Miguel Etchecolatz tiene 88 años y está preso. La justicia lo condenó a cuatro reclusiones perpetuas por tormentos, secuestros, homicidios y falsificación de identidad, delitos de lesa humanidad que cometió cuando era el jefe de policía de los 21 centros de detención ilegal que la dictadura argentina tuvo en la provincia de Buenos Aires.
El 9 de mayo pasado, Etchecolatz pidió que se le aplique el 2 por 1, un beneficio pensado para delitos comunes que la Corte Suprema decidió extender también a los represores.
El fallo causó tanta indignación que el Congreso demoró menos de 48 horas en redactar y aprobar una ley que le pone límites, con el voto de los diputados y senadores de todos los partidos políticos.
El miércoles 10, con la ley recién aprobada, decenas de miles de personas marcharon a la Plaza de Mayo para repudiar a la Corte y contra la impunidad. Entre la multitud estuvo Mariana D., de 46 años, hija de Etchecolatz.
La revista Anfibia publicó una entrevista donde la mujer relató cómo fue vivir con un ser que le producía terror.
Mariana D. se cambió el apellido hace un año y prefiere resguardar el nuevo.
Es psicóloga y profesora en una universidad privada. Es la única de la familia Etchecolatz que se ha quedado en Buenos Aires, resistiendo la carga de su apellido y el peso de la memoria. La del miércoles fue su primera marcha por los derechos humanos, convencida que su padre merece morir en la cárcel.
Etchecolatz es un símbolo de la represión ilegal en Argentina. Fue el segundo de la policía de Buenos Aires durante la dictadura y tuvo a su cargo los centros clandestinos donde se torturaba y asesinaba a los detenidos.

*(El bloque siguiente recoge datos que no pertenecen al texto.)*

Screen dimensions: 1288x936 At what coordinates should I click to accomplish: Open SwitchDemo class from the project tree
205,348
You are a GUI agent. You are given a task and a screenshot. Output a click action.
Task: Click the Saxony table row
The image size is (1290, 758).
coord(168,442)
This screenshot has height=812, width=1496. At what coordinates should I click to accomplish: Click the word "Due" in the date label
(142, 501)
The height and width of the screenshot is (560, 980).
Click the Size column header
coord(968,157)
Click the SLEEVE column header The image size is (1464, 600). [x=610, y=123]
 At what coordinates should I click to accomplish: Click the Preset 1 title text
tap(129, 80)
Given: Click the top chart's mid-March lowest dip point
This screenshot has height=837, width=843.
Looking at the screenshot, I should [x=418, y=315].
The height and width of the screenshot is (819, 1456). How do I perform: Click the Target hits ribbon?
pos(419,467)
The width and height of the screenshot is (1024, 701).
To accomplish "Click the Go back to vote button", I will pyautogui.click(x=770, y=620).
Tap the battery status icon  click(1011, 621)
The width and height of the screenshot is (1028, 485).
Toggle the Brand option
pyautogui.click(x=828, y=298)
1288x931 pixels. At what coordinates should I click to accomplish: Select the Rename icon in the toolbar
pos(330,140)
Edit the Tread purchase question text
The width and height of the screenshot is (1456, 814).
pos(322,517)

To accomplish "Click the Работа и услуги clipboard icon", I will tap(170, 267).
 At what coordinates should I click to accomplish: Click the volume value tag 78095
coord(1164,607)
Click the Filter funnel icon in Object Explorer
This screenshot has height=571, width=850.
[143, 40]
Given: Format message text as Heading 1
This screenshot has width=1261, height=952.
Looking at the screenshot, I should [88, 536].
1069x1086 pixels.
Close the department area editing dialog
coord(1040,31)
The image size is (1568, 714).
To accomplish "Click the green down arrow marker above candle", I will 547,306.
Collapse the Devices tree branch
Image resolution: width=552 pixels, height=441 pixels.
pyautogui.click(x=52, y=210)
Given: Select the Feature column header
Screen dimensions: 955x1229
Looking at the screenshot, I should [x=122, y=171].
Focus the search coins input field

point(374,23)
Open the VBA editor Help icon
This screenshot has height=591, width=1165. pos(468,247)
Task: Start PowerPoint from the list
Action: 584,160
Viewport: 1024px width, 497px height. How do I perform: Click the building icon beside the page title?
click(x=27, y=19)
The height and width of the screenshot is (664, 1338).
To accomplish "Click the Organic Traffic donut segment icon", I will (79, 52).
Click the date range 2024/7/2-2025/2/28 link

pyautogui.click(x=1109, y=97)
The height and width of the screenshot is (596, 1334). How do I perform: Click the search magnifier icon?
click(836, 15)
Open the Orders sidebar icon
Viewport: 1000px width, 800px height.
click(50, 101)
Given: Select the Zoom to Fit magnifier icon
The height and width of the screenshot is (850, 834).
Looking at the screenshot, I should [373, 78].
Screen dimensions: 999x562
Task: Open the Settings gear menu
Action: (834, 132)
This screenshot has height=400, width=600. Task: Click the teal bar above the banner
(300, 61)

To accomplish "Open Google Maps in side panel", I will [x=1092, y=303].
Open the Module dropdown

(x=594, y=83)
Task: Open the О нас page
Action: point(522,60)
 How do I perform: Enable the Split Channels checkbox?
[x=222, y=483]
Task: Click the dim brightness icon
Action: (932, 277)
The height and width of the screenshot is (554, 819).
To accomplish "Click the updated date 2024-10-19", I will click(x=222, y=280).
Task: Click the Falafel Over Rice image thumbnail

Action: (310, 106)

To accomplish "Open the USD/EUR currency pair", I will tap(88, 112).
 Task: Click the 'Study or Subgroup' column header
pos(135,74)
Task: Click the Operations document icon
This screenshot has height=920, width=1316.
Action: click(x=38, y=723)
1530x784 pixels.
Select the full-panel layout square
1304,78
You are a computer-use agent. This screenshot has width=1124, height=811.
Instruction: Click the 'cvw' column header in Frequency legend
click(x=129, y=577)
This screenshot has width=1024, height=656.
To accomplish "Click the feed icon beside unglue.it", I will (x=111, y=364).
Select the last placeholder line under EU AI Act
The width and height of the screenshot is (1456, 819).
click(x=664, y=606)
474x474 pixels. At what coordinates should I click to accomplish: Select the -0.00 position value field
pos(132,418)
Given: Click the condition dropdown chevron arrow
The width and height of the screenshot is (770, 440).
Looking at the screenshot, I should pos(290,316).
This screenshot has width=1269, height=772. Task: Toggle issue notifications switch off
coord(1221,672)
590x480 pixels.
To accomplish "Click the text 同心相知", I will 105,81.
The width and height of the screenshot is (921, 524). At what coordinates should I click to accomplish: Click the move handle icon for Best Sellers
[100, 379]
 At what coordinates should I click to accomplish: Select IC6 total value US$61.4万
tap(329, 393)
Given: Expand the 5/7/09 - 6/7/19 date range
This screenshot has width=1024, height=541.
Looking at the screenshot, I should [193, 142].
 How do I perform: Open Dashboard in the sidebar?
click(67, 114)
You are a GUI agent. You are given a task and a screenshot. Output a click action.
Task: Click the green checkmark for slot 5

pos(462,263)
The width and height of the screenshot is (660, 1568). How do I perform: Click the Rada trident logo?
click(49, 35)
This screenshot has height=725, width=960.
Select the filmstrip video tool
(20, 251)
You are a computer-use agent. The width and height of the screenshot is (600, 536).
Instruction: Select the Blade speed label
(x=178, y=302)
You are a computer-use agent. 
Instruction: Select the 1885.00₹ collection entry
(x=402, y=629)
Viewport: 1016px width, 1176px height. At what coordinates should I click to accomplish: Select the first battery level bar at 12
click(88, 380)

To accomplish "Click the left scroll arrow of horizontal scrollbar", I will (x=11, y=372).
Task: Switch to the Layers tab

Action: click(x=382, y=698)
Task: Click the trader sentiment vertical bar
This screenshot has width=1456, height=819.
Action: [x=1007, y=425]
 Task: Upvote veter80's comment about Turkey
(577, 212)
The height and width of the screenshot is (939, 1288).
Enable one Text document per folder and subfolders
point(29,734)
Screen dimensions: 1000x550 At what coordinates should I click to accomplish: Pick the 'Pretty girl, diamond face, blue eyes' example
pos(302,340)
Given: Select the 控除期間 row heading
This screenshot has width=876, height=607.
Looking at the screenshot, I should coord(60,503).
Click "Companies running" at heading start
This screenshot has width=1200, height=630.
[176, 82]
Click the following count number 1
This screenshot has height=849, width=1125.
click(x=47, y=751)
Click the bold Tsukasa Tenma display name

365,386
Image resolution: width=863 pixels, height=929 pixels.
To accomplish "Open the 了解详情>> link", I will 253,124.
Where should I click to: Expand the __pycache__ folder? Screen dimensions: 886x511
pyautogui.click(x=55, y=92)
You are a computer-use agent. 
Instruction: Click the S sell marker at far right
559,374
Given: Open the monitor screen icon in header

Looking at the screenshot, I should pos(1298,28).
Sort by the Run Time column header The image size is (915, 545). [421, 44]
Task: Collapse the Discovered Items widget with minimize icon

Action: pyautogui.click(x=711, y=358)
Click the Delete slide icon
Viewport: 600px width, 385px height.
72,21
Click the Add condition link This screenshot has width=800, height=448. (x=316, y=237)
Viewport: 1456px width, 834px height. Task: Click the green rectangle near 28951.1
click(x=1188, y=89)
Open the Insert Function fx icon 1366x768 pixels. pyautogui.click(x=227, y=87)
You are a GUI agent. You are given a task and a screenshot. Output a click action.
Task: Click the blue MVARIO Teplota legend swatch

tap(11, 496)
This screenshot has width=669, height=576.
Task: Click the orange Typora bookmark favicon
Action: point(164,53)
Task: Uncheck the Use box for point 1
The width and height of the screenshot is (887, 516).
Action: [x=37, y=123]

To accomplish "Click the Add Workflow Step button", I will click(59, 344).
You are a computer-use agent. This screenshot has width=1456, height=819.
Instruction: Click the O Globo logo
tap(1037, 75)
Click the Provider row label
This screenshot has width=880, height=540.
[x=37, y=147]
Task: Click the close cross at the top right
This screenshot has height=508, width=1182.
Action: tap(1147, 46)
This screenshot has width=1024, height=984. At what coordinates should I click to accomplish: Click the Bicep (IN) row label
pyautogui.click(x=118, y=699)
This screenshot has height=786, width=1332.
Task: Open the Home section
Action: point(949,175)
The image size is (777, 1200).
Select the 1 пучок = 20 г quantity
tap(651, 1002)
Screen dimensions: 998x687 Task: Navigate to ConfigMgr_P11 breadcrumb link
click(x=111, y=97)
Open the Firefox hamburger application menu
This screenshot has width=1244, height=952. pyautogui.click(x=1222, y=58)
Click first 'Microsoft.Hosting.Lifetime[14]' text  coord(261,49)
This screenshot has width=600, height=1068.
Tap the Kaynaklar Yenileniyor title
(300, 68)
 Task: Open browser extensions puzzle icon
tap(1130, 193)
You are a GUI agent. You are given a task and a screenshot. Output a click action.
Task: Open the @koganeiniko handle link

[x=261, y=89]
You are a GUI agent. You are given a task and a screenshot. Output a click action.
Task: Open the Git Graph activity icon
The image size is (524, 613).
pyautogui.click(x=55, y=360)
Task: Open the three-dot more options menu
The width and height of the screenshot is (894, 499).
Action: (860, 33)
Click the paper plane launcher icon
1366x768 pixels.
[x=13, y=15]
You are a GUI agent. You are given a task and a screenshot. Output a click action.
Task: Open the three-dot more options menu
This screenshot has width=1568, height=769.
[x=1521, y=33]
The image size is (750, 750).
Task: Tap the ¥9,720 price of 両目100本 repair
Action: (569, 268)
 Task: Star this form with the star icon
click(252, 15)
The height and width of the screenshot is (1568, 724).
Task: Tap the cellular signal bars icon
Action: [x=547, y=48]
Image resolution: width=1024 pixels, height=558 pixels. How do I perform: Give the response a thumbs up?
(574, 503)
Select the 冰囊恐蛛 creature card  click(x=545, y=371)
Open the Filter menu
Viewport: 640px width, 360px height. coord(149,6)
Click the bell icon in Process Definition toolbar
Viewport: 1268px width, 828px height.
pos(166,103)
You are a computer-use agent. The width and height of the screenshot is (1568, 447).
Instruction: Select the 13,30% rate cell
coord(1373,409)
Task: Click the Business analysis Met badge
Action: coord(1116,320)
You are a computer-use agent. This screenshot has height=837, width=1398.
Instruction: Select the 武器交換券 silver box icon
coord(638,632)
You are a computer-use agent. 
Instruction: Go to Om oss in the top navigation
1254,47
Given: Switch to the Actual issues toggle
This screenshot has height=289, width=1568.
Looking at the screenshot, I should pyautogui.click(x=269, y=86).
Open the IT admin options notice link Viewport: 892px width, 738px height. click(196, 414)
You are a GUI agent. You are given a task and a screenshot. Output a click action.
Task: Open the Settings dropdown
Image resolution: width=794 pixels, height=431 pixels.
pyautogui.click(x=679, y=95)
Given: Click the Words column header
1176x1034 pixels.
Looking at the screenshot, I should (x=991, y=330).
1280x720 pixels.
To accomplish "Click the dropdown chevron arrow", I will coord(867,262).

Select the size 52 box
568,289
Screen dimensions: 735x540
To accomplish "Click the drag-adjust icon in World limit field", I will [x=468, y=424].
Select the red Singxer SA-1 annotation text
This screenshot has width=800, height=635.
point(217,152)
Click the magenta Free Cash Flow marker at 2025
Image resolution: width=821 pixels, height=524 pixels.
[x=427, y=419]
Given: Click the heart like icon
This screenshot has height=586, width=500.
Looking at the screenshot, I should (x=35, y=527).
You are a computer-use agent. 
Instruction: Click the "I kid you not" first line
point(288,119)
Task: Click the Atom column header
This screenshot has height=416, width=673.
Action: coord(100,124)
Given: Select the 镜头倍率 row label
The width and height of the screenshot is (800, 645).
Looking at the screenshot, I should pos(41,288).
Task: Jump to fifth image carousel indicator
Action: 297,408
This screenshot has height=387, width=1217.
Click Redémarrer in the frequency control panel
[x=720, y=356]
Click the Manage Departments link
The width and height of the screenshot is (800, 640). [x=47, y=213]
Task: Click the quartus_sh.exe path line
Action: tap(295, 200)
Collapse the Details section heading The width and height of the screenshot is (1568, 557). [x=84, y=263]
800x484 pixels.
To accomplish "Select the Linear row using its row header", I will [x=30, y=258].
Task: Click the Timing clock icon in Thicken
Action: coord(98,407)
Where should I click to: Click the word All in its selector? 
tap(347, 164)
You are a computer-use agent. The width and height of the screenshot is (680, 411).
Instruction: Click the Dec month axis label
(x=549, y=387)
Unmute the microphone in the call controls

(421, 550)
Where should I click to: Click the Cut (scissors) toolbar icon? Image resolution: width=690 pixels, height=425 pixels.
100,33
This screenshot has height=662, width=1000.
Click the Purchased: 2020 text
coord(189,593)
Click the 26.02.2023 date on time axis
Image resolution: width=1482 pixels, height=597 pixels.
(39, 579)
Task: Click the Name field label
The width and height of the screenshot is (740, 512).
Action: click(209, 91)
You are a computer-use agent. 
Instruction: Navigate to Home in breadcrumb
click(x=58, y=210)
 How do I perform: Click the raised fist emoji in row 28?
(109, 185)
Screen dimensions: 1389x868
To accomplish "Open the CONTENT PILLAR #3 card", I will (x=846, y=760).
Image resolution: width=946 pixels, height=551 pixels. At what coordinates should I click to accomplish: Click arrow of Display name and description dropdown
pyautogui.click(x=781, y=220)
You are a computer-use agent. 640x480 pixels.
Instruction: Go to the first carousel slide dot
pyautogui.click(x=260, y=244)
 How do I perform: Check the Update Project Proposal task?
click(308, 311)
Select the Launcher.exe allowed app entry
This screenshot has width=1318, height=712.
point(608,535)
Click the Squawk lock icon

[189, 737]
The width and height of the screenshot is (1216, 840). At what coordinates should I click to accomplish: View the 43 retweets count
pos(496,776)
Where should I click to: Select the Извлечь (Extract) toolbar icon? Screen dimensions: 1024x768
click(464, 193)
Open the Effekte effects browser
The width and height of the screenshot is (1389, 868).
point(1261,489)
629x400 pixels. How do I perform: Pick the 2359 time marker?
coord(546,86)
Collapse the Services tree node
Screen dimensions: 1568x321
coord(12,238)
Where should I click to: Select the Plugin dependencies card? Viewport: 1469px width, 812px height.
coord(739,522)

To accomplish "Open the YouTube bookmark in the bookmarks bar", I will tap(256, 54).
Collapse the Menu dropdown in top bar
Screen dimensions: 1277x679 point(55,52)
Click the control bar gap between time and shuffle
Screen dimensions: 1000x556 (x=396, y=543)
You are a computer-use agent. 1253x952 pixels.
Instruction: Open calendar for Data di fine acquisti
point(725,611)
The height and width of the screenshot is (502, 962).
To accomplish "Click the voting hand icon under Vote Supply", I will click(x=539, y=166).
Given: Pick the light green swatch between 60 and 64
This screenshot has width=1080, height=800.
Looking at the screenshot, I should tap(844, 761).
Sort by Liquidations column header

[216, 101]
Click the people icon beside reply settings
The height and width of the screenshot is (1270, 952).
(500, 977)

En 1986 fue condenado a 23 años de cárcel por 91 casos de tormentos, pero quedó libre por las leyes del perdón votadas durante el Gobierno de Raúl Alfonsín (1983-1989).
En 2003 esas normas fueron derogadas y Etchecolatz fue de los primeros represores en volver a la cárcel. Siempre desafiante, nunca se ocultó a los medios, donde hacia alarde de su violencia y defendía la represión.
El periodista Juan Manuel Mannarino cuenta en Anfibia que Etchecolatz era una presencia fantasmagórica en su casa de Avellaneda, en las afueras de Buenos Aires, donde Mariana y sus dos hermanos varones sólo lo veían los fines de semana.
«De lunes a viernes, el padre conducía el aparato represivo. Daba órdenes para secuestrar personas, torturarlas, asesinarlas. Los sábados y domingos Etchecolatz casi no hablaba. Se la pasaba echado en una cama mirando televisión. Cada tanto emitía un silbido: había que llevarle rápido un vaso de agua mineral fresca con gas. Si algo no le gustaba, Etchecolatz les pegaba unos bifes (golpes) con la palma abierta a sus hijos», indicó el periodista.
Mariana tuvo una primera infancia feliz en la casa de sus abuelos maternos, pero cuando cumplió 8 años tuvo que mudarse con el resto de la familia a La Plata, capital de la provincia de Buenos Aires, desde donde Etchecoltaz coordinaba el aparato represivo. Ahí comenzó una vida errante entre colegios y casas que no duraban más de un año «por cuestiones de seguridad».
«¿Cómo te sentías cuando escuchabas su apellido en los medios?», le pregunta el periodista. «Me invadía el terror. Me temo que aún sigue sosteniendo poder desde la cárcel, no es un ningún viejito enfermo, lo simula todo. Es un ser infame, no un loco, alguien a quien le importan más sus convicciones que los otros, alguien que se piensa sin fisuras, un narcisista malvado sin escrúpulos. Antes me hacía daño escuchar su nombre, pero ahora estoy entera, liberada». Por eso se ha animado a contar su historia. «Lo único que quiero expresar ante la sociedad es el repudio a un padre genocida, repudio que estuvo siempre en mí», dice.